What’s interesting here is that there wasn’t even a disease or affliction being healed – there was a chance the unborn child could have been adversely effected, admittedly severely, by the condition of the mother. A chance. Which means there was a chance that the child WOULDN’T be. I’m not saying for a moment that it isn’t a wonderful thing that Rowena’s baby was born without affliction – it is, it’s a truly beautiful thing. But even if the chances of deformation were as high as 99.9% (which they weren’t), that would still mean that 1 in 1000 babies born in similar circumstances would be unafflicted. If 1000 pregnant women with measles decided to turn to prayer over medical advice, statistically, on average, 999 of those mother’s prayers would not be answered.
There’s also an overall global site, and it’s here that the real impressive claims are kept.

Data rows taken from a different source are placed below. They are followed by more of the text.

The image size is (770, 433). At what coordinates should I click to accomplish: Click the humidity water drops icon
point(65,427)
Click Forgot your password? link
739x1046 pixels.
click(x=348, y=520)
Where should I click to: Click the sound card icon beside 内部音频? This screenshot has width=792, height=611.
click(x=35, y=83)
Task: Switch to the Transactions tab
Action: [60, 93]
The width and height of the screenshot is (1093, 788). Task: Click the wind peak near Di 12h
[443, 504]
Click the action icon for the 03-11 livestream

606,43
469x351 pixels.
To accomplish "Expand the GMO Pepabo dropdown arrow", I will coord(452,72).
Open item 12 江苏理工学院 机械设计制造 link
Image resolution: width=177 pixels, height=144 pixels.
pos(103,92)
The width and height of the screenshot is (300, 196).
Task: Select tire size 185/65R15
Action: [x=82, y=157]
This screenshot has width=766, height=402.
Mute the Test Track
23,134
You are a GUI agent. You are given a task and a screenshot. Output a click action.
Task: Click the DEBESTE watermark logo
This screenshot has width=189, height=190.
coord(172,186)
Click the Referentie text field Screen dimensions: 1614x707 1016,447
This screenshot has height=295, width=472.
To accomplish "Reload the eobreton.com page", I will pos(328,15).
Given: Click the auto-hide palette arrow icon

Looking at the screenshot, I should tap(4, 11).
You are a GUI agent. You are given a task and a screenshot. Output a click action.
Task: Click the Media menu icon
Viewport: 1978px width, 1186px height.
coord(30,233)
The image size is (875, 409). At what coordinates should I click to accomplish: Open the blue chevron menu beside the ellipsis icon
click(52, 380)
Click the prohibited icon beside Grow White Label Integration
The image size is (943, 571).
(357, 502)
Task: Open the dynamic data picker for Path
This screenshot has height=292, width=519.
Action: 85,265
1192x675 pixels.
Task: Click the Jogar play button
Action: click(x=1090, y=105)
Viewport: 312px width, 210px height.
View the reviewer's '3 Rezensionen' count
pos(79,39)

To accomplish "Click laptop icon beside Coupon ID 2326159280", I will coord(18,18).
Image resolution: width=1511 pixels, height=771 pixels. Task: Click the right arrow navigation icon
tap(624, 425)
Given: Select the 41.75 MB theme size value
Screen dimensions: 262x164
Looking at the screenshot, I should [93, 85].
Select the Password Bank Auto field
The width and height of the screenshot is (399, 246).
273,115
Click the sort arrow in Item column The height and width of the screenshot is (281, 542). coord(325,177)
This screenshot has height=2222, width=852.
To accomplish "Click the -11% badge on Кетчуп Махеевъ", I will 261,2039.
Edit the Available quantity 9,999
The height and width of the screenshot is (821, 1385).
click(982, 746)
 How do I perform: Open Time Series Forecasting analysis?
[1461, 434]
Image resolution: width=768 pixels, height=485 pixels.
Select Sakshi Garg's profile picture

Headings under their ‘Healing’ section include Blindness, Coeliac Disease, Glaucoma, Leukaemia, Spine Degeneration, HIV AIDS and Death. Prayer heals AIDS? So we’re lead to believe – yet their evidence is, of course, a personal anecdote which runs along the lines of ‘Rebecca was diagnosed with AIDS, joined the fellowship, was baptised, spoke in tongues, and a year later blood tests showed she didn’t have AIDS’.
Now, if we take that as true, surely the whole thing could be easily explained as a false positive in the first test. There’s no mention of a second test which also proved positive, which is standard practice in the Western world when it comes to positive results in HIV test – but of course in Papua New Guinea I don’t think it’s a stretch to say repeating AIDS tests is not a priority, the priority instead would be to treat so as to minimise spread and infection. Notably there are no tales of prayer curing AIDS in the developed Western world, where there are the time and resources to re-test, and there are no medical proofs offered of any of these cases.
So, what’s the harm here? I think it’s clear – if you teach people that magical thinking will cure their serious and deadly diseases, they will turn their back on real medicine. Miraculous recoveries will happen – they’re statistically unlikely, but crucially it only takes one anomaly to make a great testimonial. For every miraculous recovery from a seemingly deadly disease, how many followers will die from an untreated illness? How many people will waste their last days in this life believing in magic water and speaking in tongues, when they could be getting real treatment? I don’t think for one moment that the Revival Fellowship is twisting the cases it presents in order to convert people – I’m sure they strongly believe the healing stories they tell and the anecdotes they put forward. But when it comes to illnesses, and the death of real people, it’s vital we look beyond anecdotes, and explore every Earthly possibility before we allow for a more mystical conclusion, lest real people will get hurt.